In this study, the volume fraction of intracellular space is differentiated between the cells in normal brain tissue in terms of the cell types. The calculations in Table III are based on the current reported population ratio of different types of cells. It is important to point out that these ratios could vary depending on location. This is mainly because current experiments are less able to count the number of each type of cell in the entire brain. The reported data was mainly based on small tissue specimens that were collected from certain locations in a brain, limiting the representativeness of the measurements. Cell distribution is another factor. For instance, the cell bodies of neurons mainly concentrate in the grey matter, while axons are in the white matter. However, the influences of these factors on the modelling predictions in this study are expected to be less obvious. This is because the delivery outcomes of CED are highly localised. The drug concentration in normal brain tissue, therefore, is several orders lower than in the brain tumour where the infusion catheter is located, as shown in Table V. The cell type and cell distribution could play a more significant role when drugs are delivered to the brain parenchyma, such as in the treatment of Alzheimer's disease and Parkinson’s disease.
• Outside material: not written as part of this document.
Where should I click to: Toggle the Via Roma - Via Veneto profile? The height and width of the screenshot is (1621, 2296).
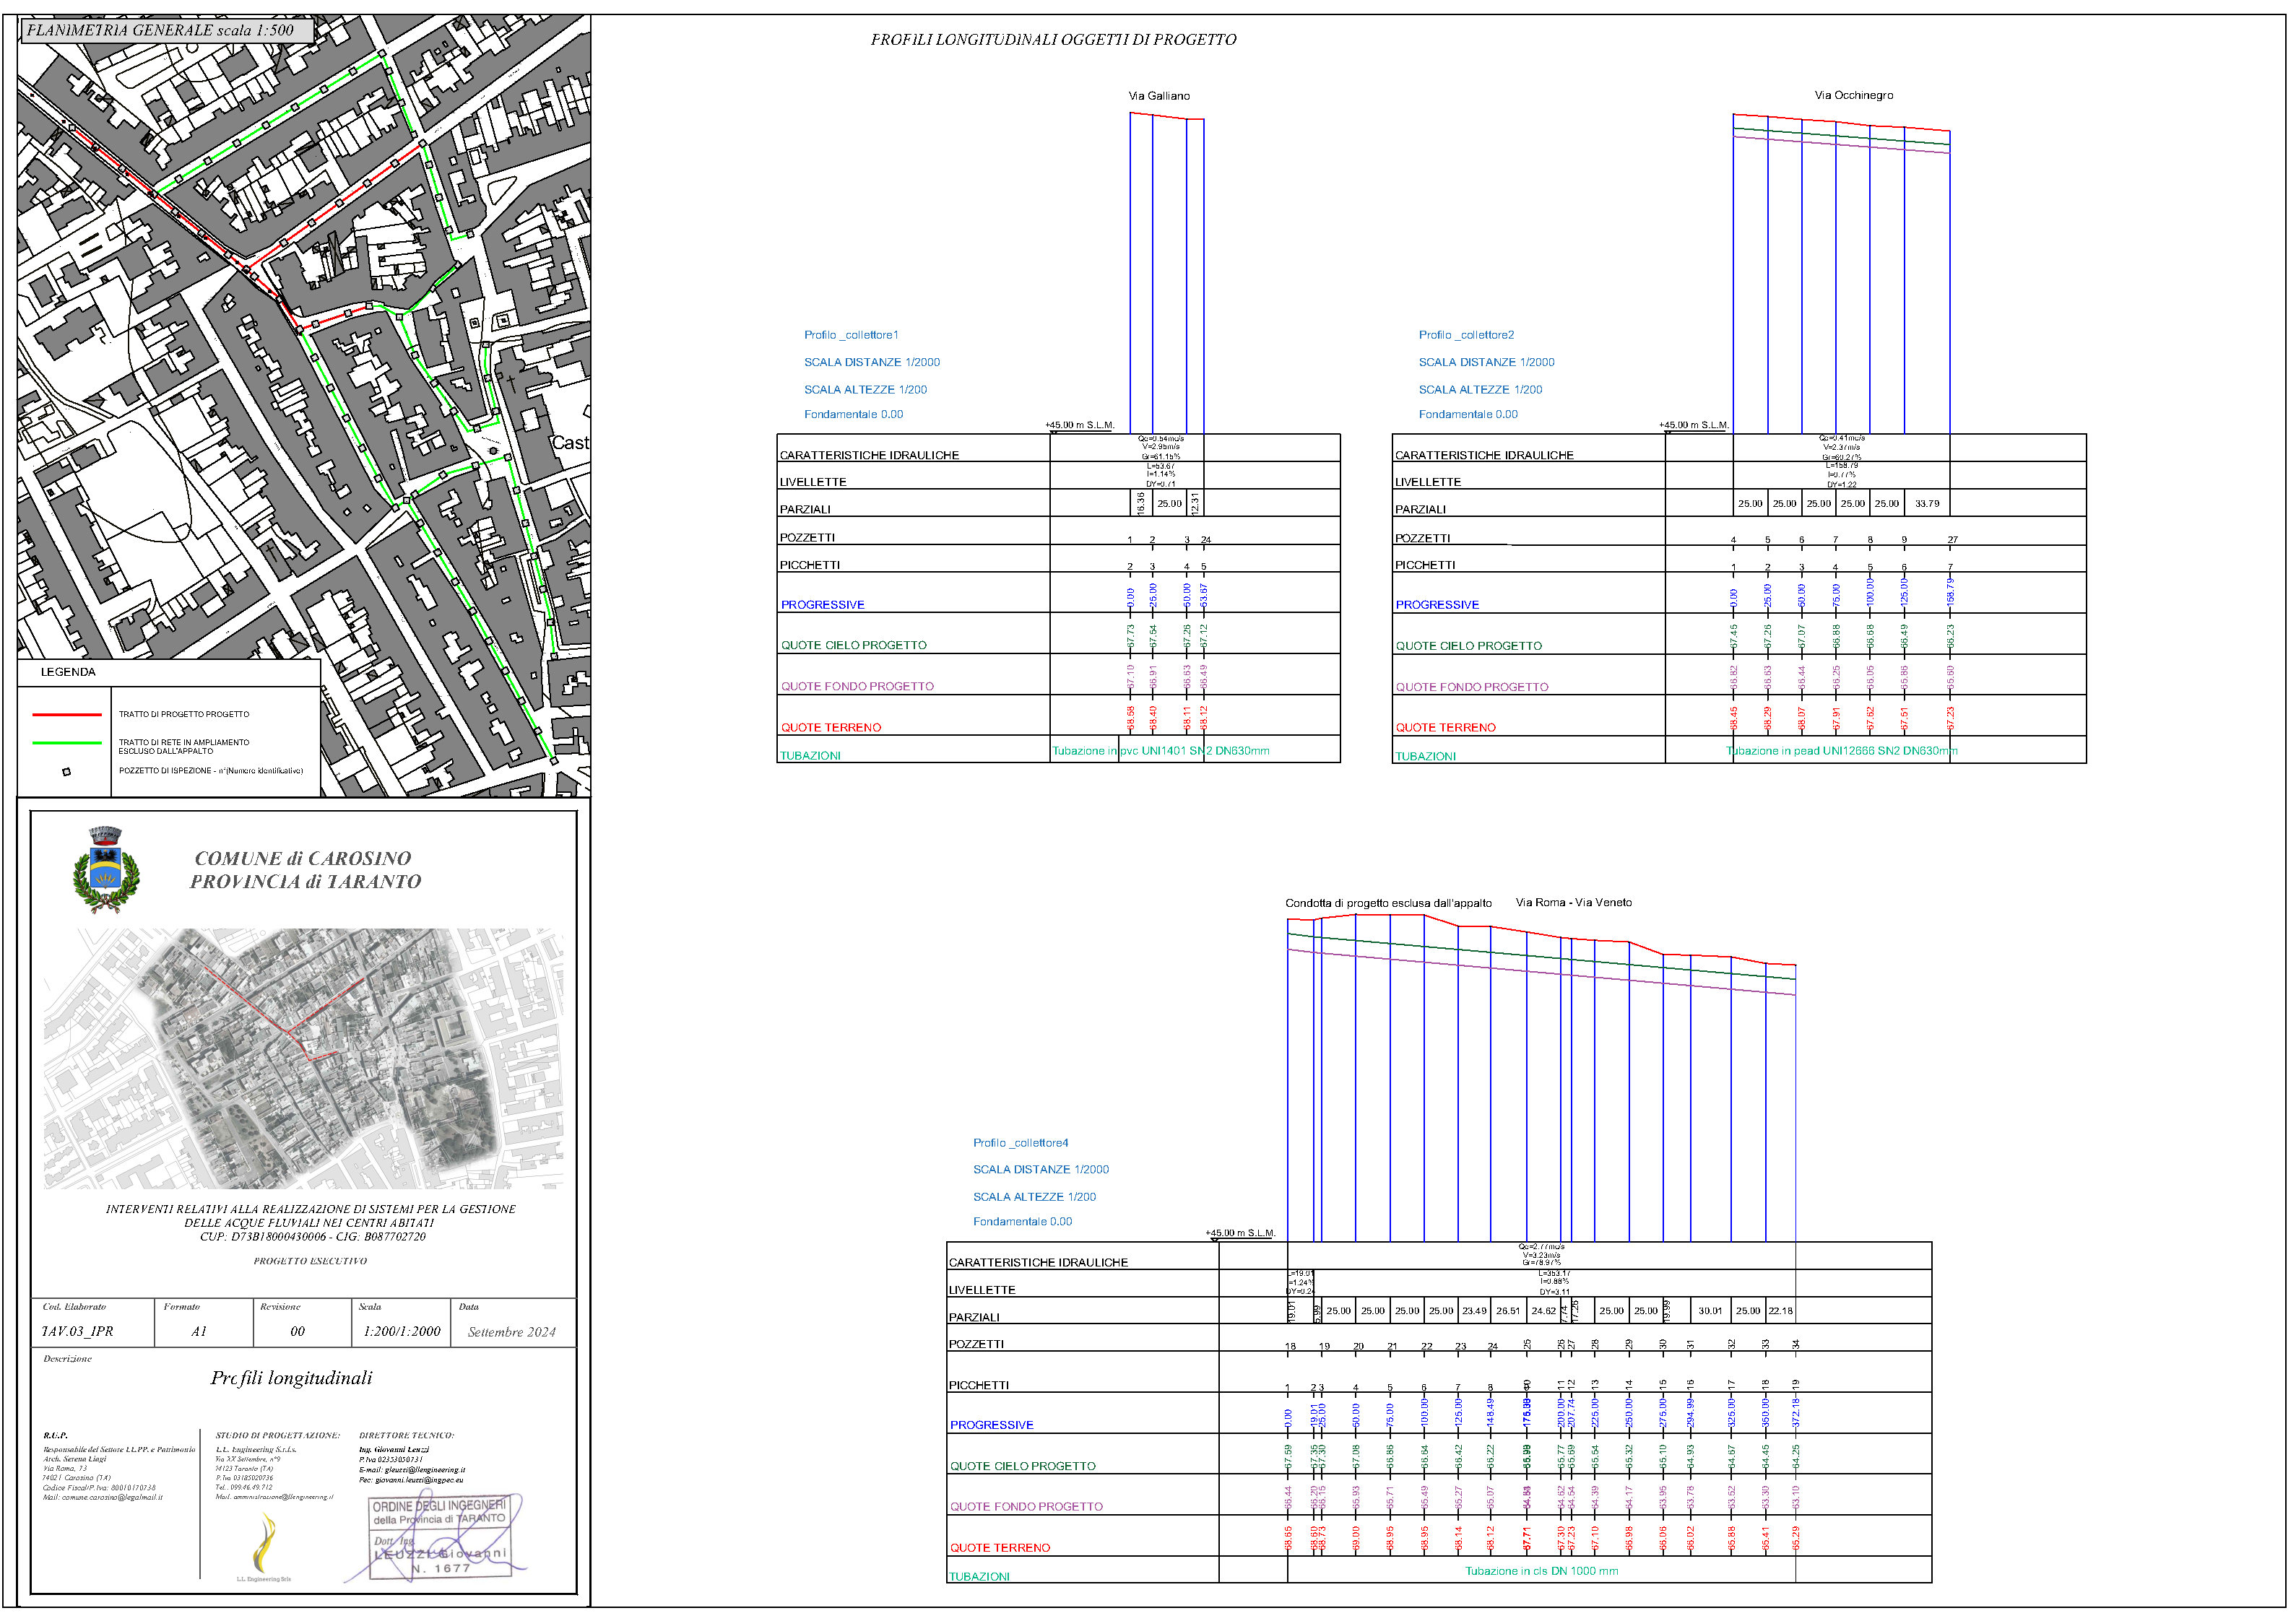click(x=1575, y=902)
There are several key assumptions and limitations in this study. (I) The microvasculature distribution can be highly heterogeneous, depending on the tumour type, location and stage. Since there is a lack of in vivo data available, blood vessels are assumed to be homogeneously distributed (36, 38). This assumption can be relaxed by using dynamic contrast-enhanced MR images (25). (II) A general model is applied to describe the nanoparticle cell uptake. It is critical to note that this cell uptake process is highly nanoparticle-specific. For instance, liposomes are able to be absorbed. However, several polymer nanoparticles enter the cell interior through the connection of different types of ligands to the receptors on the cell membrane. So that, the number of ligands on the nanoparticle surface and the non-/occupied receptors on the cell membrane will play an important role. This process is also determined by the nanoparticle dimension. For instance, ligands such as transferrin can be attached to the nanoparticle surface to enhance this process (100). However, lipid nanoparticles of 120 nm have been found unable to be endocytosed (101). Moreover, the nanoparticle cell uptake may require energy (102). Given its complexity, a specific model needs to be developed when a particular type of nanoparticle is studied. (III) Specific values of flow flux are imposed on the brain ventricle surface to represent different permeable degrees of this surface to the CSF flow. This is a simplified model as the permeability of the ventricle surface is not available. Supported by further experimental measurements of this tissue property, a porous media model can be developed for the ventricle surface to predict this CSF flow.

CONCLUSIONS

The effects of hydraulic permeability of tumour tissue on convection-enhanced delivery of nanoparticle-encapsulated drugs to brain tumours have been examined using mathematical modelling. Results show that drugs can transport deep into a permeable tumour with a relatively uniform distribution. This is beneficial for achieving more effective cell killing in a larger tumour region, although the spatial-averaged concentration would be slightly low. The delivery outcomes of CED are more sensitive to the changes in tissue hydraulic permeability and blood pressure as compared to the cerebrospinal fluid flow from the ventricle. High blood pressure and permeable ventricle surface allow more fluid to transport from the blood and ventricle to the brain, respectively. These fluid gains can further enhance the intracerebral ISF flow, and thereby improve the delivery outcomes. Moreover, different drugs present similar responses to the changes in hydraulic permeability of tumour tissue. Results obtained from this study can deepen the understanding of the transport mechanisms involved in drug delivery to brain tumours upon CED.